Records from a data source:
========================================================================

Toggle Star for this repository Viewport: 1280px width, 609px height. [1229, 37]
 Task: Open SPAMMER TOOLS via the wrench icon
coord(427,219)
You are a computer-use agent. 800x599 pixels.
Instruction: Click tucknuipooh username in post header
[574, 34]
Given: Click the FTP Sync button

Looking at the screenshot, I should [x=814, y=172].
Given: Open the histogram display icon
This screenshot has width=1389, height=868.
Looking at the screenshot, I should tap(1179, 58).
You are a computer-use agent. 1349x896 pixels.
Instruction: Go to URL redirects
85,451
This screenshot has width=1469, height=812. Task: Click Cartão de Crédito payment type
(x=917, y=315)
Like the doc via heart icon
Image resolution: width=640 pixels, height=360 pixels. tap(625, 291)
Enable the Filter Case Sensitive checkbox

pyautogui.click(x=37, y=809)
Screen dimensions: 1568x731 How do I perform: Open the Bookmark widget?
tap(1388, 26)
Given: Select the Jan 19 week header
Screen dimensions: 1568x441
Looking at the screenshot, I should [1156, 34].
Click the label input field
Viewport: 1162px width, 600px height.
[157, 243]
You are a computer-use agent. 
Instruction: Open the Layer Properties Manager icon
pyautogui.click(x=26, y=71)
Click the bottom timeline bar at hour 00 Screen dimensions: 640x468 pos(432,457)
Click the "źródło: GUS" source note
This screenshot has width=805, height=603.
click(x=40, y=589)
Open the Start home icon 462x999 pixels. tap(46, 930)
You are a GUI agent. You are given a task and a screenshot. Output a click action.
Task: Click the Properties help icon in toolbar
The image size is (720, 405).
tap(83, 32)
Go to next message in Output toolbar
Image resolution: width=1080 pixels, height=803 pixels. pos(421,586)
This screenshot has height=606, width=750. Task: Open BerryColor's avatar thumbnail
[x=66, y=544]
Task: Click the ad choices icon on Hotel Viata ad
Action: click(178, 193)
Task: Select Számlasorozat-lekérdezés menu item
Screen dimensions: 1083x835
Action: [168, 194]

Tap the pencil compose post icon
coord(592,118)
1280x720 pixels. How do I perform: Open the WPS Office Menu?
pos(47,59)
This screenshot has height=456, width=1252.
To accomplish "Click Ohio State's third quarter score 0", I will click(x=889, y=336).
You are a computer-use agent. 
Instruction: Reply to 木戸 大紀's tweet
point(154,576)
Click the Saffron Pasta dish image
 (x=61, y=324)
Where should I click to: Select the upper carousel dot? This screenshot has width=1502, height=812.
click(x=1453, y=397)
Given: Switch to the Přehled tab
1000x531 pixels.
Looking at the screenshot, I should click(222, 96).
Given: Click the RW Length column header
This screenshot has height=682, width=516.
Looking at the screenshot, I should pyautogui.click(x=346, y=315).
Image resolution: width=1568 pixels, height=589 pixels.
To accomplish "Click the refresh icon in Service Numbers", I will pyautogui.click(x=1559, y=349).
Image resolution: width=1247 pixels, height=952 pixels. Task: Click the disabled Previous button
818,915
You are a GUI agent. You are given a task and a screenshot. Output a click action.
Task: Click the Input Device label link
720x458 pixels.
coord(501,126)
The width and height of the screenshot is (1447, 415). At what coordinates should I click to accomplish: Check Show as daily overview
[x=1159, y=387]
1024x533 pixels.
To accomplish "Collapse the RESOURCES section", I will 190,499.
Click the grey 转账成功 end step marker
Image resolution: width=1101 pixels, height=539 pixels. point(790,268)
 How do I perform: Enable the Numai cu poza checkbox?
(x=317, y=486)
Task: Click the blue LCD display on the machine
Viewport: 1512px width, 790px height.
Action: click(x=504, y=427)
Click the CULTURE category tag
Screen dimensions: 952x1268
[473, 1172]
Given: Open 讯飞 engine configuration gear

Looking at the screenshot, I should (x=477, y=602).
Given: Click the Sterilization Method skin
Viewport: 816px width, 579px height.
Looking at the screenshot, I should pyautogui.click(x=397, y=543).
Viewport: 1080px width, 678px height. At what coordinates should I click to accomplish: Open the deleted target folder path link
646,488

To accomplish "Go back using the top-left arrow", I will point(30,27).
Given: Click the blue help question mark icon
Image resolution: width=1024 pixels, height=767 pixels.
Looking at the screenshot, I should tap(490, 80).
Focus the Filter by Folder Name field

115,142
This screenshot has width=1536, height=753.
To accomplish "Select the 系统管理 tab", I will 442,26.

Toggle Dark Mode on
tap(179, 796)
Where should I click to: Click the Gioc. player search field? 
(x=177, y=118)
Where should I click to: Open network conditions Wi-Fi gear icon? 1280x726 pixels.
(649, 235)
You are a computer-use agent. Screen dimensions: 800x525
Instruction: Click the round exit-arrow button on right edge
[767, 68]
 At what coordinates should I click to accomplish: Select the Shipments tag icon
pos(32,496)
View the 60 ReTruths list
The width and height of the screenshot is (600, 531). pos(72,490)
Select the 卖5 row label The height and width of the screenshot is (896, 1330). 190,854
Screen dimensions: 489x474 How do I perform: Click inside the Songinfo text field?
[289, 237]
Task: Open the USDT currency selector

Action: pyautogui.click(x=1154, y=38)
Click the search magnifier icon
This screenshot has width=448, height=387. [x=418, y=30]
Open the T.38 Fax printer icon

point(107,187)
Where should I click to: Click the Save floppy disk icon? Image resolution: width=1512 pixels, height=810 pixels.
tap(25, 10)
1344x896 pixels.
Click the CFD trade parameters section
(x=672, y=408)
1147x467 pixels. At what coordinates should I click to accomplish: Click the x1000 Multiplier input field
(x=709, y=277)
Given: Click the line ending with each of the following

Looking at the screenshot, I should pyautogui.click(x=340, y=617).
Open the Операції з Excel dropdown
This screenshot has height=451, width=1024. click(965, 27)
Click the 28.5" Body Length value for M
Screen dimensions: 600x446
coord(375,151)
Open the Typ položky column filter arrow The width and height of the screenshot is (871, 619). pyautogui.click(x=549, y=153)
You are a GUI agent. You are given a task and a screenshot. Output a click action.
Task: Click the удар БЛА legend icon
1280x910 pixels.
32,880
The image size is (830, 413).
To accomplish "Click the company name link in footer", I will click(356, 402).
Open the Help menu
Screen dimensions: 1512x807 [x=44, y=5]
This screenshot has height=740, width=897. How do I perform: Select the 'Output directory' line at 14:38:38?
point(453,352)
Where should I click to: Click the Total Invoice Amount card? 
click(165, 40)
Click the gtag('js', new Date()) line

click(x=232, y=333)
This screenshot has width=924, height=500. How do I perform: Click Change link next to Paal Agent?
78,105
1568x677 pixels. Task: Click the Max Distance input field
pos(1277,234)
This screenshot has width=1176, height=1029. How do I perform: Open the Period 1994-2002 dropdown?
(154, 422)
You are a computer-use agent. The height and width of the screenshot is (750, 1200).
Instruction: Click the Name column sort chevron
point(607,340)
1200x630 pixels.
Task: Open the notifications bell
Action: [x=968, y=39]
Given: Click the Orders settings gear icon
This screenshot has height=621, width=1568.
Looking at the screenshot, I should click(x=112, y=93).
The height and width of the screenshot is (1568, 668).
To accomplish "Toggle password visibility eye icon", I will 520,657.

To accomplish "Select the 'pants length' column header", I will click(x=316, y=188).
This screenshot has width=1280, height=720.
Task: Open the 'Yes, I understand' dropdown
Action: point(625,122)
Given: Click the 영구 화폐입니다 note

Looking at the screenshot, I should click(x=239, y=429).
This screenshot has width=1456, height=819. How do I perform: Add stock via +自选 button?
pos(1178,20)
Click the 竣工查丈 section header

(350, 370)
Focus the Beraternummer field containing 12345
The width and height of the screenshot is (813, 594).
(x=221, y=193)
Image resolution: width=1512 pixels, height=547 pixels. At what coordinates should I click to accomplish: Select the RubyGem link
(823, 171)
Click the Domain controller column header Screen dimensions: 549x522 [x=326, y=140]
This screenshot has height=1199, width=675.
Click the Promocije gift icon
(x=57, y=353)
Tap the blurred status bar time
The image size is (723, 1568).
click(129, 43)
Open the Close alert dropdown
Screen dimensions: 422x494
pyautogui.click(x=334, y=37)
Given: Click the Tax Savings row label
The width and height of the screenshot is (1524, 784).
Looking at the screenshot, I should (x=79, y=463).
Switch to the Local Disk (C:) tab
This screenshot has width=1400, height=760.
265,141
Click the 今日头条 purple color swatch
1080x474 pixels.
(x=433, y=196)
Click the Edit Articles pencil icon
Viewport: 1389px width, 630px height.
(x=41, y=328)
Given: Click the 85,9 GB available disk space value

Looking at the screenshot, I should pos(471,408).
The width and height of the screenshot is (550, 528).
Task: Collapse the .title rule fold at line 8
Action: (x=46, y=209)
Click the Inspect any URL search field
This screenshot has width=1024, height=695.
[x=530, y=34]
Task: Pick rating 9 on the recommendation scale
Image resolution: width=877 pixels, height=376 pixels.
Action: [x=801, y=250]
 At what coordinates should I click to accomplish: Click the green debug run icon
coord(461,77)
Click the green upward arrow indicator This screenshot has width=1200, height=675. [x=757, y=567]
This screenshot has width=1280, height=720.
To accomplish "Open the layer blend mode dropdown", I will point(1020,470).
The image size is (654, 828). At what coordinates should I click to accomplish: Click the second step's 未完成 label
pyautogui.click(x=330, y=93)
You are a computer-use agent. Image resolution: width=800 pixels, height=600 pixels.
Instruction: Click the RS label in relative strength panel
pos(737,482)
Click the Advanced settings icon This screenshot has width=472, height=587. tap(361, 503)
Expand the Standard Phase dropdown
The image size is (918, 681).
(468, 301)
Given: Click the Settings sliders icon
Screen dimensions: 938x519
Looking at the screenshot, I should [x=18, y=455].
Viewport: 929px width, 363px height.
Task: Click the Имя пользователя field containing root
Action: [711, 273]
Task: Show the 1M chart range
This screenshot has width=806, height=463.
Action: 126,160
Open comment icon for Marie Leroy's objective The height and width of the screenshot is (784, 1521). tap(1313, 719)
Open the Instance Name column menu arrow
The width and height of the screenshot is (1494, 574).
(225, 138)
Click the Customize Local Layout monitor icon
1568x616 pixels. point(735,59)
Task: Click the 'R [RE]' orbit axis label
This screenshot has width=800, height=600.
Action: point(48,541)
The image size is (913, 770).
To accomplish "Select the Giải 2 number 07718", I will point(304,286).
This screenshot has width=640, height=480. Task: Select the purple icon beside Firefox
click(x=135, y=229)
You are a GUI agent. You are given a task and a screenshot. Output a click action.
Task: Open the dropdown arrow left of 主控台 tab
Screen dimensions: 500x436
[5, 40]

========================================================================

## WHAT YOU WILL DO:
Copy out the lines above exactly, beginning at the one that contains "You are a computer-use agent. 800x599 pixels." and ending at the one that contains "Given: Open the histogram display icon".

## ANSWER BELOW:
You are a computer-use agent. 800x599 pixels.
Instruction: Click tucknuipooh username in post header
[574, 34]
Given: Click the FTP Sync button

Looking at the screenshot, I should [x=814, y=172].
Given: Open the histogram display icon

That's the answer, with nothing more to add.